• _Exercise objective_
Below are some records. Return exactly the lines from the one containing "Image resolution: width=1313, height=2576." through the one containing "SkySmart (391, 2060)", both included, and only those.

:: Data

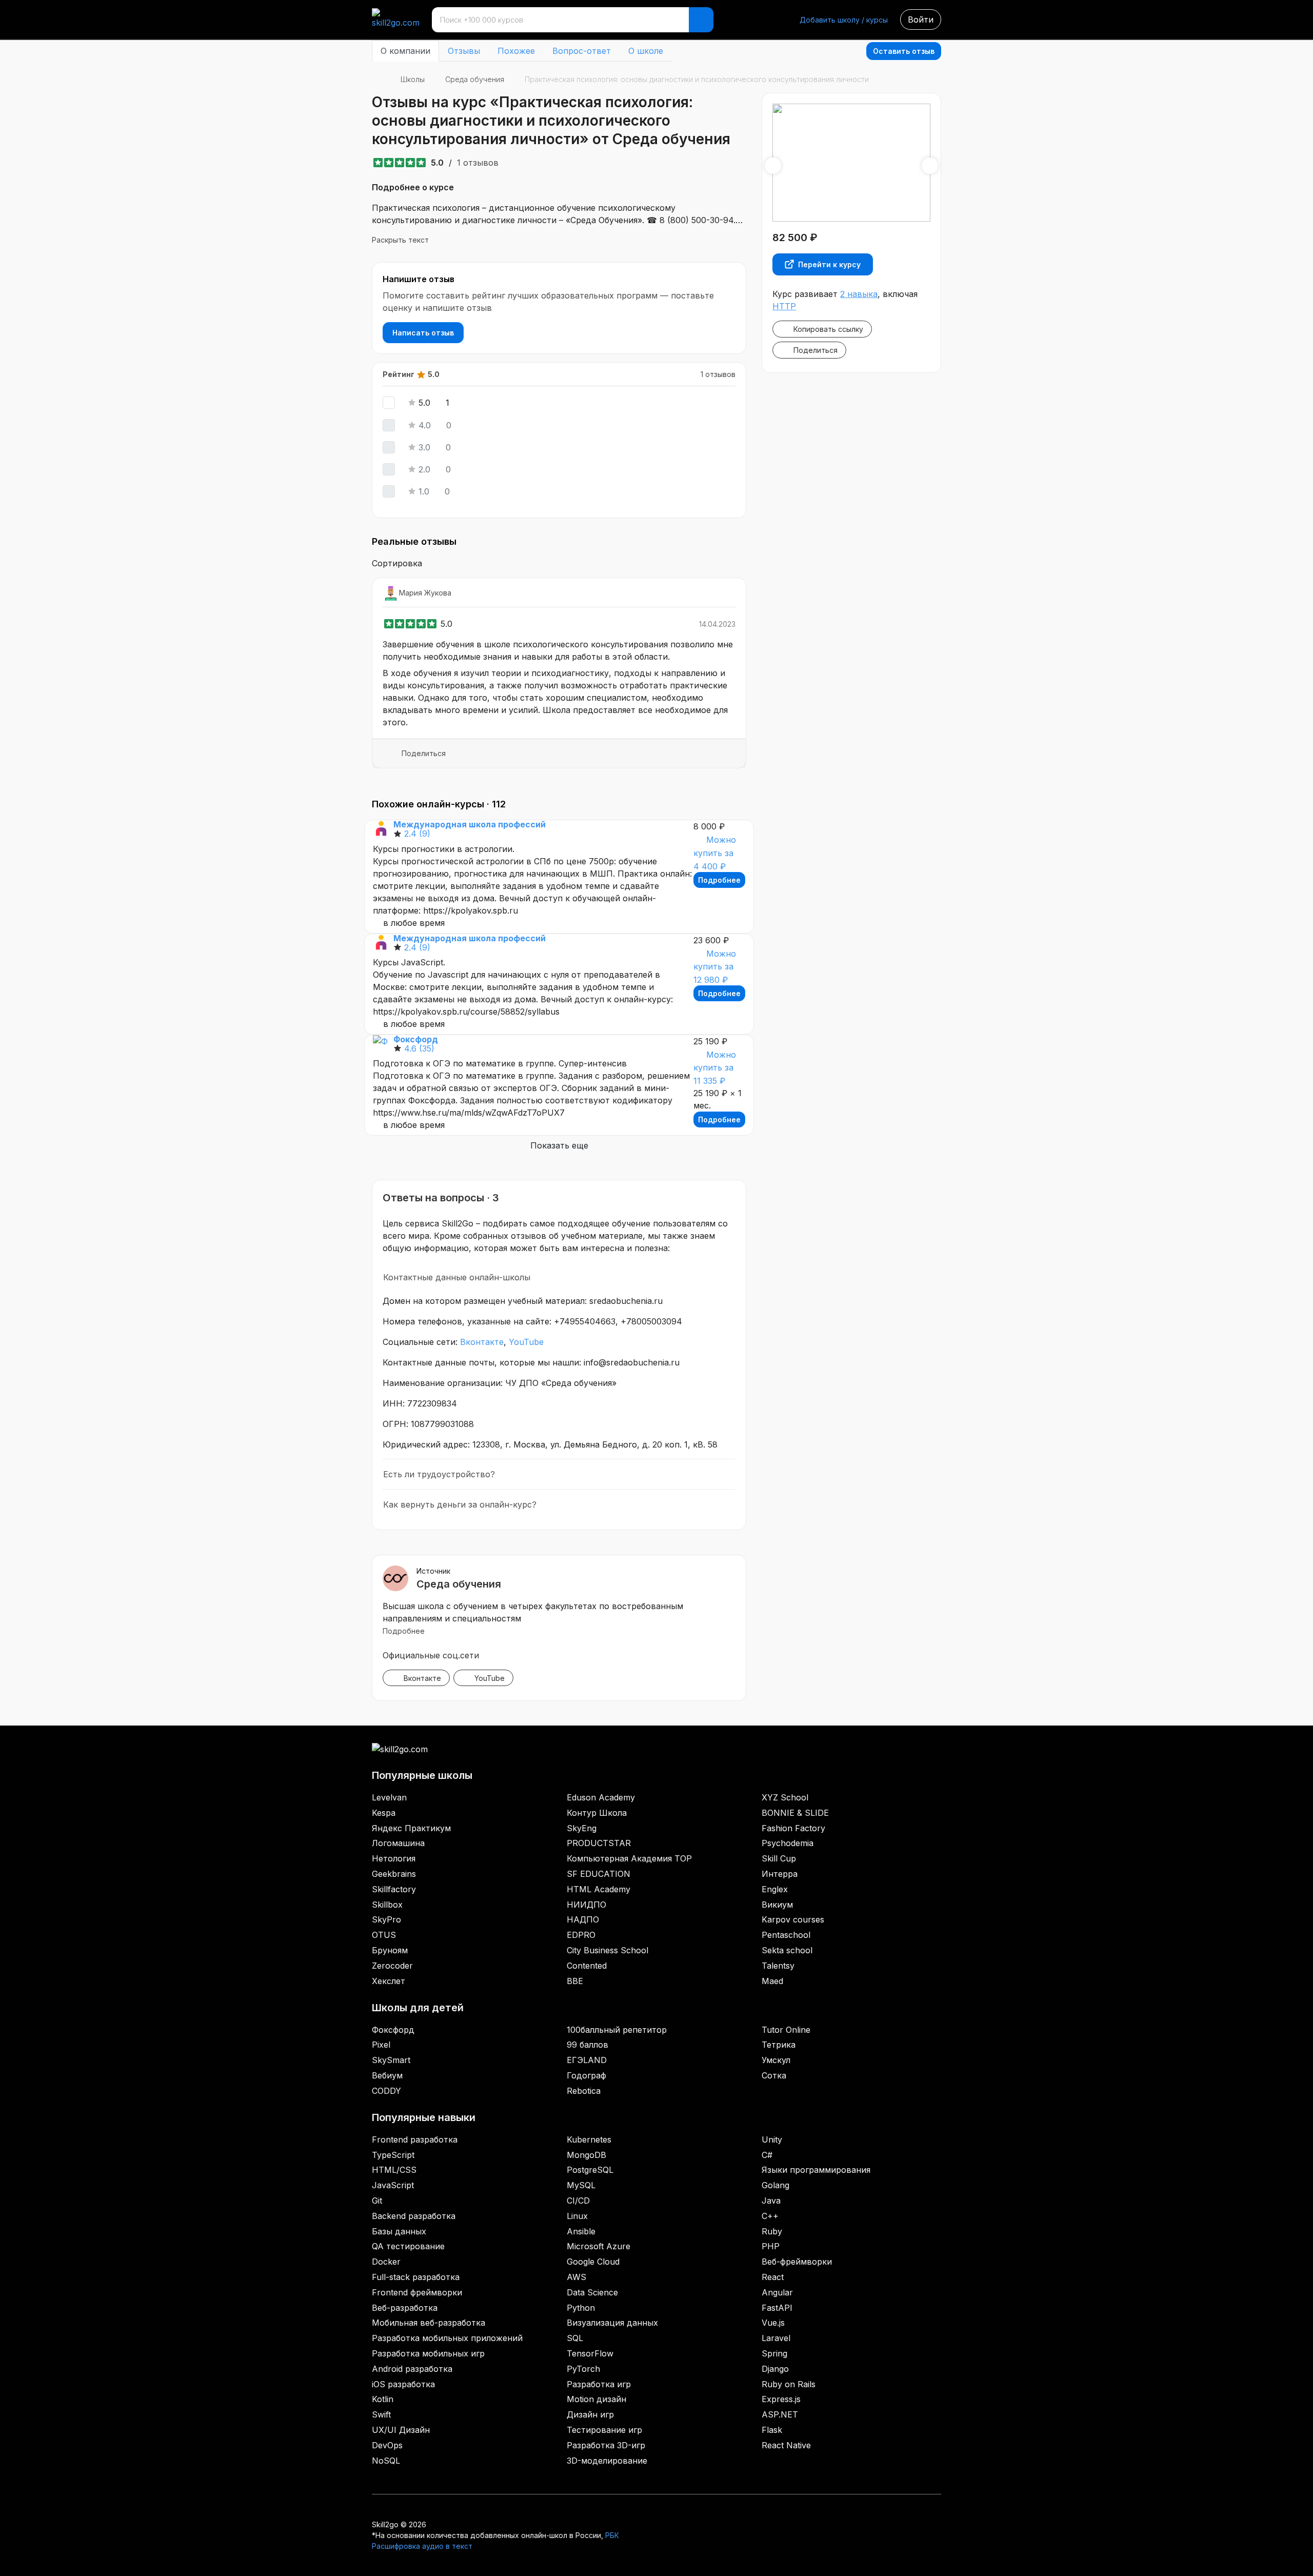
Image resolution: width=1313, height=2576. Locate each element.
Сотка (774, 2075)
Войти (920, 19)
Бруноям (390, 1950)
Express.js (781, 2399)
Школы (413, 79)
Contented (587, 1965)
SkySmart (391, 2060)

::::
:: Data

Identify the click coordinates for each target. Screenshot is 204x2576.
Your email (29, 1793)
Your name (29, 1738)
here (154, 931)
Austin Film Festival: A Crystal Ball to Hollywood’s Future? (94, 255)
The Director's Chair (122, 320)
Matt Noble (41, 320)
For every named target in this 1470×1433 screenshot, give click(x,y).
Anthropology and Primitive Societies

::::

• _Reply to the exercise_
Image resolution: width=1313, height=2576. Locate each element.
Сотка (774, 2075)
Войти (920, 19)
Бруноям (390, 1950)
Express.js (781, 2399)
Школы (413, 79)
Contented (587, 1965)
SkySmart (391, 2060)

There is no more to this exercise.